In PG v VG  UKAIT 19, it was held that “direct” is not confined to the first generation but can include grandchildren, but not nieces, nephews, uncles or aunts. This approach was followed in Bigia & others v Entry Clearnace Officer  EWCA Civ 79, at para .
Dependant in this context means that the family member needs the material support of the EEA national or his or her spouse in order to meet their essential needs in the country of origin: see Jia v Migrationsverket, Case C-1/05. Proof to establish material support may be adduced by any appropriate means and is not confined to financial dependency. In Pedro v Secretary of State for Work and Pensions  EWCA Civ 1358, the Court of Appeal held that the Directive did not specify when the dependency had arisen, nor did it require that the relative had to be dependent in the country of origin. It was sufficient if the dependency arose in the host Member State.
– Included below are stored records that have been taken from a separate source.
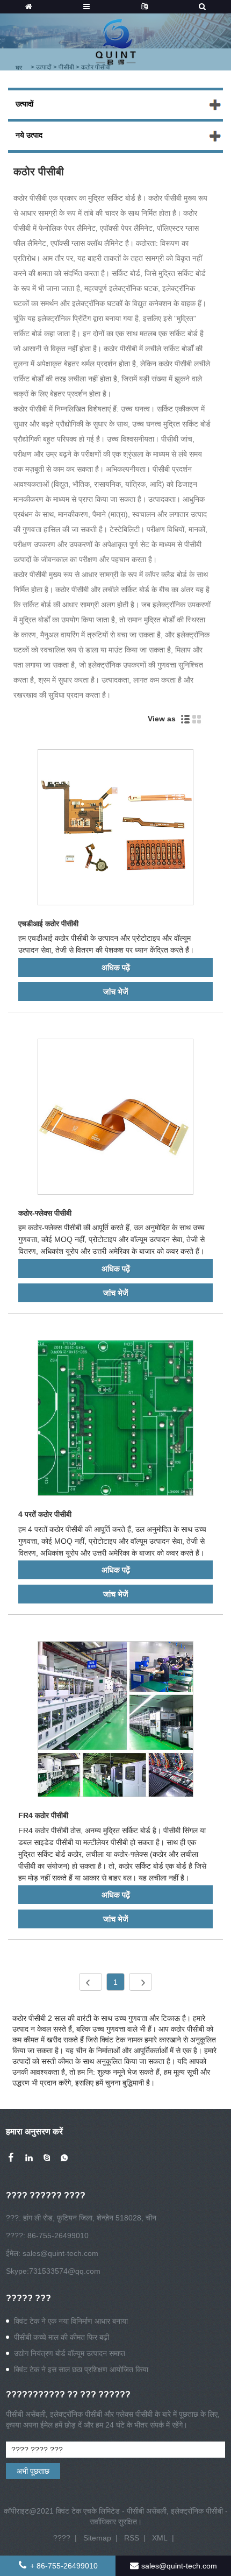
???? (61, 2538)
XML (160, 2538)
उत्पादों (24, 104)
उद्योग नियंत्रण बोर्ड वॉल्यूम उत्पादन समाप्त (69, 2353)
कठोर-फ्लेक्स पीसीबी (44, 1213)
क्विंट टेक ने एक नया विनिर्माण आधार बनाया (71, 2321)
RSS (131, 2538)
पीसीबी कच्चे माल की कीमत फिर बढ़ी (61, 2337)
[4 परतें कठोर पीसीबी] (115, 1420)
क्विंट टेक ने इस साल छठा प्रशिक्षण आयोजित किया (81, 2369)
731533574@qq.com (64, 2271)
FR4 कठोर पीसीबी (43, 1815)
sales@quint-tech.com (60, 2253)
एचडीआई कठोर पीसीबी (48, 923)
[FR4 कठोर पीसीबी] (115, 1721)
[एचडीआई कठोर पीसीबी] (115, 829)
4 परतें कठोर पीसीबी (44, 1514)
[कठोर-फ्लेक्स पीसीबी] (115, 1118)
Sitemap (97, 2538)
In Metock & others v Minister for Justice, Equality and Law reform, Case Claimant- 127/08, the ECJ decided that the national law of Ireland was inconsistent with the Directive on the free movement of Union citizens insofar as it only permitted nationals of non-Member States to join family members in Ireland if those nationals had previously been resident in another Member State. Nothing in the Directive made its application conditional upon the applicant family member of a Union citizen having previously resided in a Member State. The definition of family member was not distinguished according to whether or not they had already lawfully resided in another Member State. It followed that the Directive had to be interpreted as applying to all nationals of non-Member States who were family members of a Union citizen, irrespective of where they had resided prior to their arrival. The Directive conferred upon such family members the right to join the Union citizen in the host Member State whether he had become established there before or after founding a family; either way a refusal by the host Member State to grant them a right of residence was equally liable to discourage that Union citizenfrom exercising his or her rights of residence. Limiting the application of the Directive solely to the family members of a Union citizen who “accompanied” or “joined” him was equivalent to limiting the rights of entry and residence of family members of a Union citizen to the Member State in which that citizen resided.
On 2 June 2011 the Immigration (EEA) (Amendemt) Regulations 2011, SI No. 1247, amended the Immigration (EEA) Regulations 2006 to reflect the Metock decision.